EXERCISE REQUIREMENTS
Rewrite the part of the records that opens with the line containing "At what (x,y)" and closes with the line containing "center [190, 170].", replacing "coordinate pair" with "pair of numbers" and changing nothing else. Give only those lines, and leave the pictures out.

EXERCISE INPUT

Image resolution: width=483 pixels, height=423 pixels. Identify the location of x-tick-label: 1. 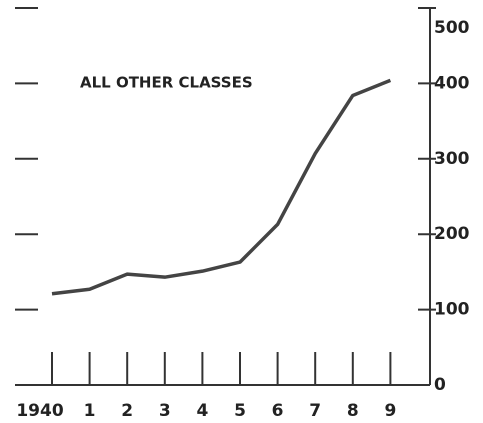
(90, 411).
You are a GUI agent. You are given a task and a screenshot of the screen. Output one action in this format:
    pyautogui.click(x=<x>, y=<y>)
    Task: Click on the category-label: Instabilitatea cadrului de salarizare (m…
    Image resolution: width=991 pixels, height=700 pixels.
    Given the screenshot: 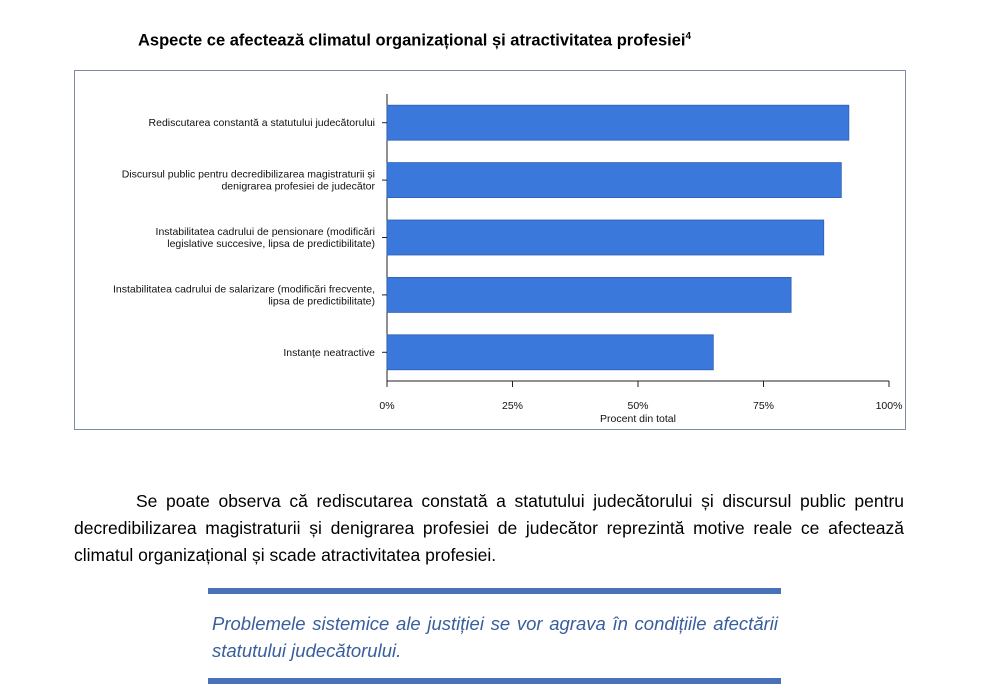 What is the action you would take?
    pyautogui.click(x=244, y=289)
    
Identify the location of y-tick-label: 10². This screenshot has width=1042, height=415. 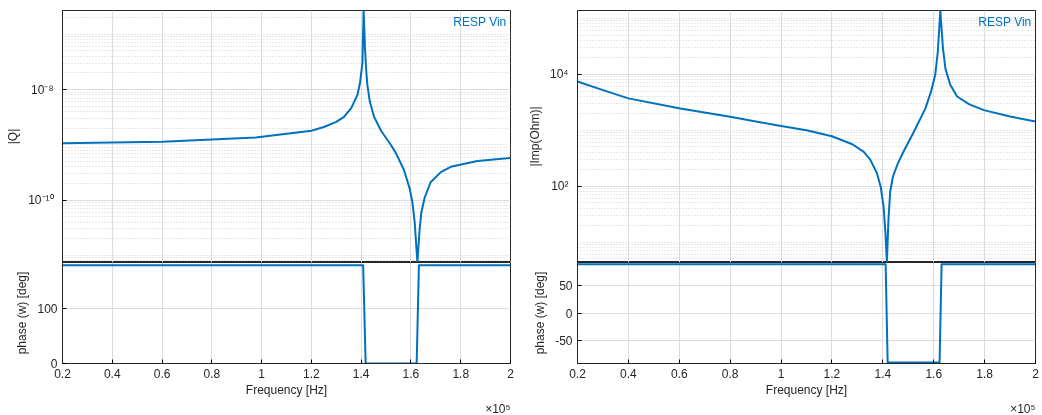
(560, 186).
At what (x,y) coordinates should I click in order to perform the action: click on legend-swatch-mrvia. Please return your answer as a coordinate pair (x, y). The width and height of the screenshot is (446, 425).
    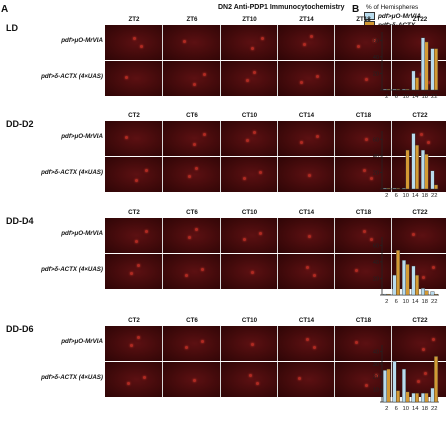
    Looking at the image, I should click on (370, 16).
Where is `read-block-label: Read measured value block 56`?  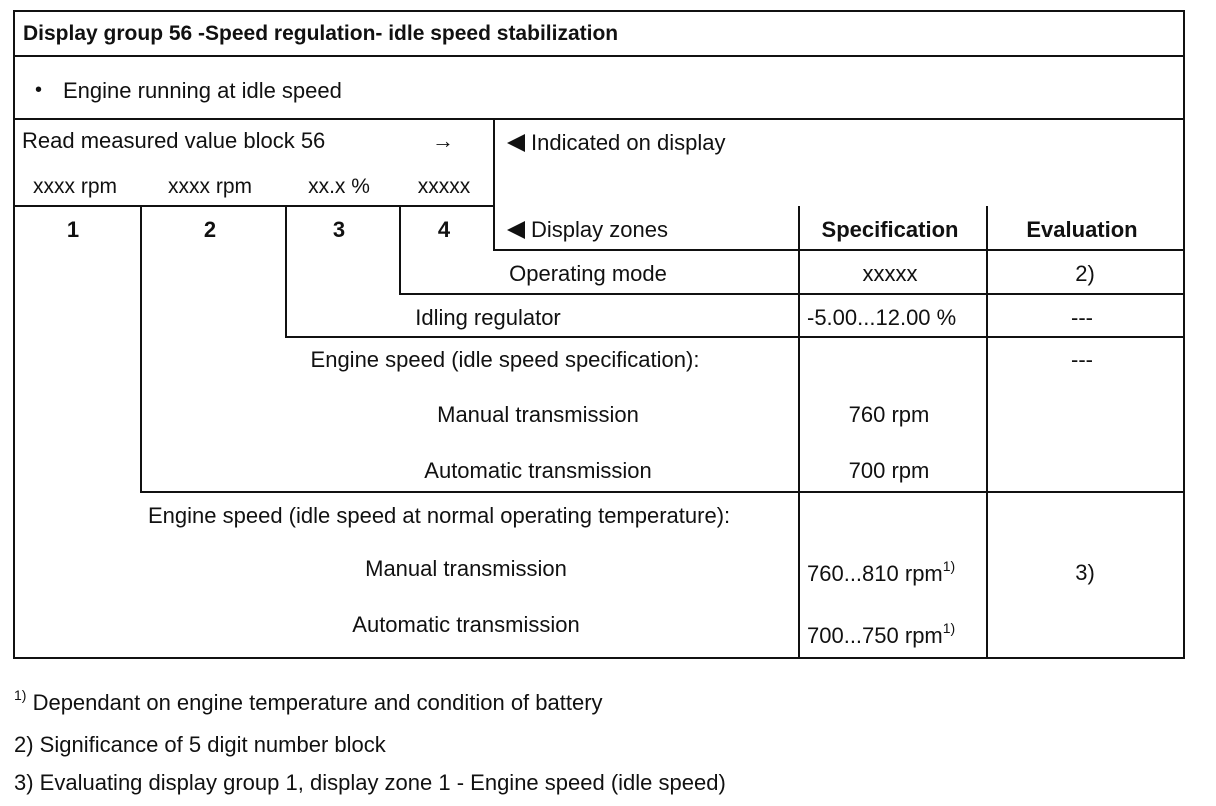
read-block-label: Read measured value block 56 is located at coordinates (174, 140).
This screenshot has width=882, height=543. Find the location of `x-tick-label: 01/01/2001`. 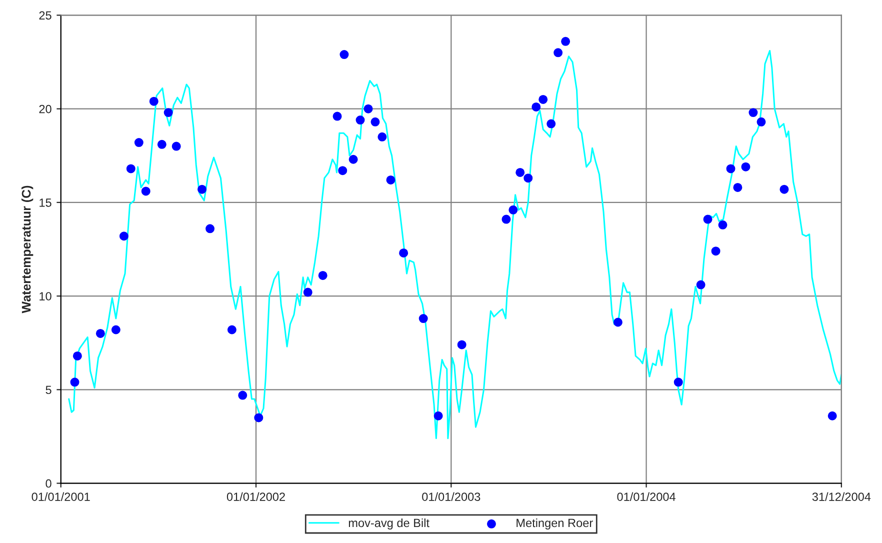

x-tick-label: 01/01/2001 is located at coordinates (61, 496).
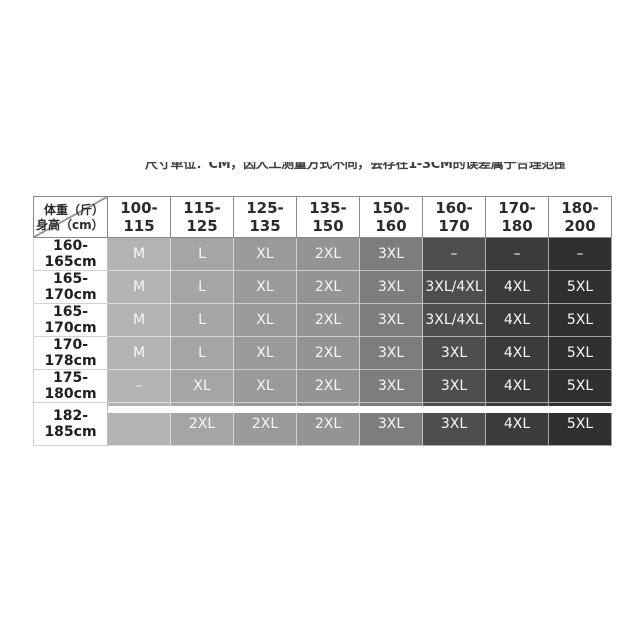 The image size is (640, 640). I want to click on column-header: 170-180, so click(518, 217).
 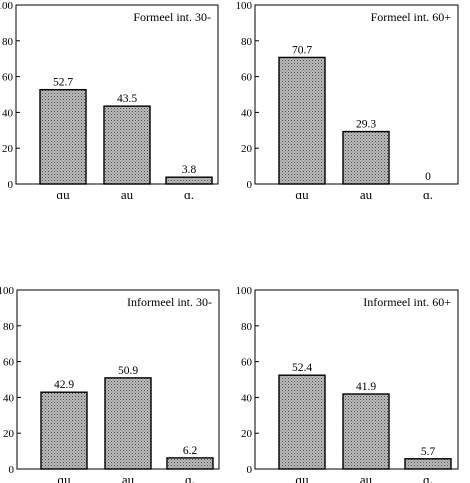 What do you see at coordinates (190, 170) in the screenshot?
I see `data-label: 3.8` at bounding box center [190, 170].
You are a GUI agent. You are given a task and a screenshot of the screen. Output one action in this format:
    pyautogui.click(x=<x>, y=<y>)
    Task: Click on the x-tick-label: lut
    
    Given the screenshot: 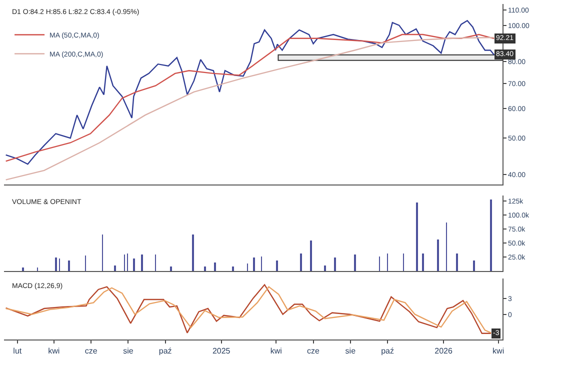 What is the action you would take?
    pyautogui.click(x=18, y=351)
    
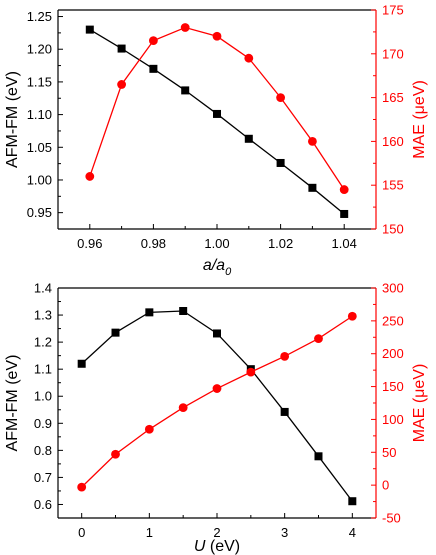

WRITTEN SOLUTION
At what (x,y) coordinates should I click in order to perform the action: click on legend-swatch-mrvia. Please return your answer as a pair of numbers (x, y). The width and height of the screenshot is (446, 425).
    Looking at the image, I should click on (370, 16).
Where is `read-block-label: Read measured value block 56`?  
read-block-label: Read measured value block 56 is located at coordinates (174, 140).
This screenshot has width=882, height=543. Find the location of `x-tick-label: 01/01/2001`. 

x-tick-label: 01/01/2001 is located at coordinates (61, 496).
 The image size is (640, 640). I want to click on column-header: 170-180, so click(518, 217).
  What do you see at coordinates (190, 170) in the screenshot?
I see `data-label: 3.8` at bounding box center [190, 170].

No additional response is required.